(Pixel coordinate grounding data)
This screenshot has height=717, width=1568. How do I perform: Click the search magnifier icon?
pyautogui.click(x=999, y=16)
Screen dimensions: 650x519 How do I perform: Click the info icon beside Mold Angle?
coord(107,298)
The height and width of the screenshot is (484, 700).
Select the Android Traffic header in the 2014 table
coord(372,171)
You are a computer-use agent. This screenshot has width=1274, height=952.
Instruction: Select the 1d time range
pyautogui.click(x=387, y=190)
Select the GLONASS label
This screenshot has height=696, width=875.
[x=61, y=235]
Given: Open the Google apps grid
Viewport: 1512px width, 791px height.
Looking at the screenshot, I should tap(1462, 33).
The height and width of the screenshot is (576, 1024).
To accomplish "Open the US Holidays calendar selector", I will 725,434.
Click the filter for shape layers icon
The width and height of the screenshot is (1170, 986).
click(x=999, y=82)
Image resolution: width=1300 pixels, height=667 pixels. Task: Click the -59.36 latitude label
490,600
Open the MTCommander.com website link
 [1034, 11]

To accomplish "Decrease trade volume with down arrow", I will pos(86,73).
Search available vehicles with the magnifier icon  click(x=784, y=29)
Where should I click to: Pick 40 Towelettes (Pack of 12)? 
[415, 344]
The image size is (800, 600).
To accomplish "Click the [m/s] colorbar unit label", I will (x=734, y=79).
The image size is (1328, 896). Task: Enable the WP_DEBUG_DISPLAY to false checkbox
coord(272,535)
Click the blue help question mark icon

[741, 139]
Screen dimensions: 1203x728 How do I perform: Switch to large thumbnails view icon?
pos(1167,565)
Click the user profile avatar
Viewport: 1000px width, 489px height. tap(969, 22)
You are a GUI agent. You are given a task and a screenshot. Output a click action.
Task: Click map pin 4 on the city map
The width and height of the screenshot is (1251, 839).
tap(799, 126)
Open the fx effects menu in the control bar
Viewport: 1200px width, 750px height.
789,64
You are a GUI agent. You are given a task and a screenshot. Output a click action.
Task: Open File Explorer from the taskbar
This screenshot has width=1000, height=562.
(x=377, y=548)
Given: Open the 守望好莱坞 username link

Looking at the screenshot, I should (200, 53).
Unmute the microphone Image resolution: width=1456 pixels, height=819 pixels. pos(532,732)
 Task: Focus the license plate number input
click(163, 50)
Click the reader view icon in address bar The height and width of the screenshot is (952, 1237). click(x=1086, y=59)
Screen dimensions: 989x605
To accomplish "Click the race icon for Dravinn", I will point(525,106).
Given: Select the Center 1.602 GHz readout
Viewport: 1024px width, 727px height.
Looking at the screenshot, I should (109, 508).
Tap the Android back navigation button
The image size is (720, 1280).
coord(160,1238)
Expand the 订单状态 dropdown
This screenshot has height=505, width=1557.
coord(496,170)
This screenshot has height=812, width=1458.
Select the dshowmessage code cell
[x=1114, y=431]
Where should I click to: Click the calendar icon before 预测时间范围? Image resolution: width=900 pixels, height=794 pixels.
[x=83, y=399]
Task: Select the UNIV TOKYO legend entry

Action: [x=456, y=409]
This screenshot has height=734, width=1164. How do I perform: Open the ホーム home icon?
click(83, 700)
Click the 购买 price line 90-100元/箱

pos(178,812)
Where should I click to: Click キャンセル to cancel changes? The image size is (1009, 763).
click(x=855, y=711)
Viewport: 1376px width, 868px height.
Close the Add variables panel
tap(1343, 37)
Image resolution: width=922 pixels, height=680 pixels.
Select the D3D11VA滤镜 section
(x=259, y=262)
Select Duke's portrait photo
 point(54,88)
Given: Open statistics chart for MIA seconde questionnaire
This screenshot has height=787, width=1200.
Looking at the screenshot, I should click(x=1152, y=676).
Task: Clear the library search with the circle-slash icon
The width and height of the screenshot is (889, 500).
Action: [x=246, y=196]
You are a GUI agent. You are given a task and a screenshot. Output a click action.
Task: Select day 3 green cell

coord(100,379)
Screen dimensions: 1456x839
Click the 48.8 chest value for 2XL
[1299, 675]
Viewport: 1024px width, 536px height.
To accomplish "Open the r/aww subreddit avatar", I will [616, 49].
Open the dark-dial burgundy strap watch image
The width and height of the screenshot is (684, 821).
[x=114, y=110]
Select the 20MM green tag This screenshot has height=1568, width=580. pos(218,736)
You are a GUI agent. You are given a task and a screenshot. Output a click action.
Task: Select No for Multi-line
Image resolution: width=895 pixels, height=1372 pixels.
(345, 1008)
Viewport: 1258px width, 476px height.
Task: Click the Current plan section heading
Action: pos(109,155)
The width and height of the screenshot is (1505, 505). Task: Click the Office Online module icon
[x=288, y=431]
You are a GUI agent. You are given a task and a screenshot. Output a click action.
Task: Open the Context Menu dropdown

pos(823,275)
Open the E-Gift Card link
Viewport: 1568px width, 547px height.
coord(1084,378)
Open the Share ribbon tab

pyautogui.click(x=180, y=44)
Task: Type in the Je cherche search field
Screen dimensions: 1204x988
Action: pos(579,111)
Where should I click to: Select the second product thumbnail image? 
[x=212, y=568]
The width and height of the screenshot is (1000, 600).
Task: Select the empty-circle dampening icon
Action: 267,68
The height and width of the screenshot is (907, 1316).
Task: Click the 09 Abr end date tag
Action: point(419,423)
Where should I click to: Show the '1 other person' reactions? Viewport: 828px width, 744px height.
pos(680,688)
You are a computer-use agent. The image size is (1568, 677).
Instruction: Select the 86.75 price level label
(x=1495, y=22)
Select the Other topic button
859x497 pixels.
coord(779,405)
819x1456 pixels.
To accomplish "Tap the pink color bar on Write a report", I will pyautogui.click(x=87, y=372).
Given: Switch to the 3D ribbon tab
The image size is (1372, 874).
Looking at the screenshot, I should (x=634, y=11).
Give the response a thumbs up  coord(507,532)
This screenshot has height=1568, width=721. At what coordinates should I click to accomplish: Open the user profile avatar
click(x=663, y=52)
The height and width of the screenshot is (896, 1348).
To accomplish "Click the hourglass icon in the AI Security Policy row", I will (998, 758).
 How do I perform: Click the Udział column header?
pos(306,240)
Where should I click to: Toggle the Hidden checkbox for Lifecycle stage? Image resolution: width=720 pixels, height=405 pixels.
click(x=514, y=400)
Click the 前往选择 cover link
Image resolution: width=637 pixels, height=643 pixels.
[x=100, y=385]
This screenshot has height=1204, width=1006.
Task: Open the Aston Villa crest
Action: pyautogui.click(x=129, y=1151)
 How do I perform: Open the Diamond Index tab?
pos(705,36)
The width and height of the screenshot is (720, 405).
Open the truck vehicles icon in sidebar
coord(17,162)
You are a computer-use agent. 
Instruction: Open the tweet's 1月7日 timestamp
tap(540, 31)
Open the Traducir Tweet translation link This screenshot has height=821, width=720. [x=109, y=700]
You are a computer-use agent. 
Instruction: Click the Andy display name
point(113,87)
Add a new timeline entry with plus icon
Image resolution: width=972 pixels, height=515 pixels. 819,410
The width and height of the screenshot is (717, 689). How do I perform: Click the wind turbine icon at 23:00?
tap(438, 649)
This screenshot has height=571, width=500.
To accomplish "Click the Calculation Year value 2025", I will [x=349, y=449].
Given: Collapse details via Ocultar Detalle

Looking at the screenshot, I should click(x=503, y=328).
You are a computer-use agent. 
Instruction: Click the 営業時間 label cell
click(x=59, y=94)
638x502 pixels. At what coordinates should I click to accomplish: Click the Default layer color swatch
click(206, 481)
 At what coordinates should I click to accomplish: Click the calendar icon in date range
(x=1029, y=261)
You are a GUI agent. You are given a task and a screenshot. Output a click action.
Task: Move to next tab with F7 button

* Task brief
Give back every entry, word for word.

* Solution for this exercise
This screenshot has height=717, width=1568. How do I perform: Click the search magnifier icon?
pyautogui.click(x=999, y=16)
Screen dimensions: 650x519 How do I perform: Click the info icon beside Mold Angle?
coord(107,298)
The height and width of the screenshot is (484, 700).
Select the Android Traffic header in the 2014 table
coord(372,171)
You are a computer-use agent. This screenshot has width=1274, height=952.
Instruction: Select the 1d time range
pyautogui.click(x=387, y=190)
Select the GLONASS label
This screenshot has height=696, width=875.
[x=61, y=235]
Given: Open the Google apps grid
Viewport: 1512px width, 791px height.
Looking at the screenshot, I should tap(1462, 33).
The height and width of the screenshot is (576, 1024).
To accomplish "Open the US Holidays calendar selector", I will 725,434.
Click the filter for shape layers icon
The width and height of the screenshot is (1170, 986).
click(x=999, y=82)
Image resolution: width=1300 pixels, height=667 pixels. Task: Click the -59.36 latitude label
490,600
Open the MTCommander.com website link
 [1034, 11]

To accomplish "Decrease trade volume with down arrow", I will pos(86,73).
Search available vehicles with the magnifier icon  click(x=784, y=29)
Where should I click to: Pick 40 Towelettes (Pack of 12)? 
[415, 344]
The image size is (800, 600).
To accomplish "Click the [m/s] colorbar unit label", I will (x=734, y=79).
The image size is (1328, 896). Task: Enable the WP_DEBUG_DISPLAY to false checkbox
coord(272,535)
Click the blue help question mark icon

[741, 139]
Screen dimensions: 1203x728 How do I perform: Switch to large thumbnails view icon?
pos(1167,565)
Click the user profile avatar
Viewport: 1000px width, 489px height. tap(969, 22)
You are a GUI agent. You are given a task and a screenshot. Output a click action.
Task: Click map pin 4 on the city map
The width and height of the screenshot is (1251, 839).
tap(799, 126)
Open the fx effects menu in the control bar
Viewport: 1200px width, 750px height.
789,64
You are a GUI agent. You are given a task and a screenshot. Output a click action.
Task: Open File Explorer from the taskbar
This screenshot has width=1000, height=562.
(x=377, y=548)
Given: Open the 守望好莱坞 username link

Looking at the screenshot, I should (200, 53).
Unmute the microphone Image resolution: width=1456 pixels, height=819 pixels. pos(532,732)
 Task: Focus the license plate number input
click(163, 50)
Click the reader view icon in address bar The height and width of the screenshot is (952, 1237). click(x=1086, y=59)
Screen dimensions: 989x605
To accomplish "Click the race icon for Dravinn", I will point(525,106).
Given: Select the Center 1.602 GHz readout
Viewport: 1024px width, 727px height.
Looking at the screenshot, I should (109, 508).
Tap the Android back navigation button
The image size is (720, 1280).
coord(160,1238)
Expand the 订单状态 dropdown
This screenshot has height=505, width=1557.
coord(496,170)
This screenshot has height=812, width=1458.
Select the dshowmessage code cell
[x=1114, y=431]
Where should I click to: Click the calendar icon before 预测时间范围? Image resolution: width=900 pixels, height=794 pixels.
[x=83, y=399]
Task: Select the UNIV TOKYO legend entry

Action: [x=456, y=409]
This screenshot has height=734, width=1164. How do I perform: Open the ホーム home icon?
click(83, 700)
Click the 购买 price line 90-100元/箱

pos(178,812)
Where should I click to: Click キャンセル to cancel changes? The image size is (1009, 763).
click(x=855, y=711)
Viewport: 1376px width, 868px height.
Close the Add variables panel
tap(1343, 37)
Image resolution: width=922 pixels, height=680 pixels.
Select the D3D11VA滤镜 section
(x=259, y=262)
Select Duke's portrait photo
 point(54,88)
Given: Open statistics chart for MIA seconde questionnaire
This screenshot has height=787, width=1200.
Looking at the screenshot, I should click(x=1152, y=676).
Task: Clear the library search with the circle-slash icon
The width and height of the screenshot is (889, 500).
Action: [x=246, y=196]
You are a GUI agent. You are given a task and a screenshot. Output a click action.
Task: Select day 3 green cell

coord(100,379)
Screen dimensions: 1456x839
Click the 48.8 chest value for 2XL
[1299, 675]
Viewport: 1024px width, 536px height.
To accomplish "Open the r/aww subreddit avatar", I will [616, 49].
Open the dark-dial burgundy strap watch image
The width and height of the screenshot is (684, 821).
[x=114, y=110]
Select the 20MM green tag This screenshot has height=1568, width=580. pos(218,736)
You are a GUI agent. You are given a task and a screenshot. Output a click action.
Task: Select No for Multi-line
Image resolution: width=895 pixels, height=1372 pixels.
(345, 1008)
Viewport: 1258px width, 476px height.
Task: Click the Current plan section heading
Action: pos(109,155)
The width and height of the screenshot is (1505, 505). Task: Click the Office Online module icon
[x=288, y=431]
You are a GUI agent. You are given a task and a screenshot. Output a click action.
Task: Open the Context Menu dropdown

pos(823,275)
Open the E-Gift Card link
Viewport: 1568px width, 547px height.
coord(1084,378)
Open the Share ribbon tab

pyautogui.click(x=180, y=44)
Task: Type in the Je cherche search field
Screen dimensions: 1204x988
Action: pos(579,111)
Where should I click to: Select the second product thumbnail image? 
[x=212, y=568]
The width and height of the screenshot is (1000, 600).
Task: Select the empty-circle dampening icon
Action: 267,68
The height and width of the screenshot is (907, 1316).
Task: Click the 09 Abr end date tag
Action: point(419,423)
Where should I click to: Show the '1 other person' reactions? Viewport: 828px width, 744px height.
pos(680,688)
You are a computer-use agent. The image size is (1568, 677).
Instruction: Select the 86.75 price level label
(x=1495, y=22)
Select the Other topic button
859x497 pixels.
coord(779,405)
819x1456 pixels.
To accomplish "Tap the pink color bar on Write a report", I will pyautogui.click(x=87, y=372).
Given: Switch to the 3D ribbon tab
The image size is (1372, 874).
Looking at the screenshot, I should (x=634, y=11).
Give the response a thumbs up  coord(507,532)
This screenshot has height=1568, width=721. At what coordinates should I click to accomplish: Open the user profile avatar
click(x=663, y=52)
The height and width of the screenshot is (896, 1348).
To accomplish "Click the hourglass icon in the AI Security Policy row", I will (998, 758).
 How do I perform: Click the Udział column header?
pos(306,240)
Where should I click to: Toggle the Hidden checkbox for Lifecycle stage? Image resolution: width=720 pixels, height=405 pixels.
click(x=514, y=400)
Click the 前往选择 cover link
Image resolution: width=637 pixels, height=643 pixels.
[x=100, y=385]
This screenshot has height=1204, width=1006.
Task: Open the Aston Villa crest
Action: pyautogui.click(x=129, y=1151)
 How do I perform: Open the Diamond Index tab?
pos(705,36)
The width and height of the screenshot is (720, 405).
Open the truck vehicles icon in sidebar
coord(17,162)
You are a computer-use agent. 
Instruction: Open the tweet's 1月7日 timestamp
tap(540, 31)
Open the Traducir Tweet translation link This screenshot has height=821, width=720. [x=109, y=700]
You are a computer-use agent. 
Instruction: Click the Andy display name
point(113,87)
Add a new timeline entry with plus icon
Image resolution: width=972 pixels, height=515 pixels. 819,410
The width and height of the screenshot is (717, 689). How do I perform: Click the wind turbine icon at 23:00?
tap(438, 649)
This screenshot has height=571, width=500.
To accomplish "Click the Calculation Year value 2025", I will [x=349, y=449].
Given: Collapse details via Ocultar Detalle

Looking at the screenshot, I should click(x=503, y=328).
You are a computer-use agent. 
Instruction: Click the 営業時間 label cell
click(x=59, y=94)
638x502 pixels. At what coordinates should I click to accomplish: Click the Default layer color swatch
click(206, 481)
 At what coordinates should I click to accomplish: Click the calendar icon in date range
(x=1029, y=261)
You are a GUI agent. You are given a task and a screenshot. Output a click action.
Task: Move to next tab with F7 button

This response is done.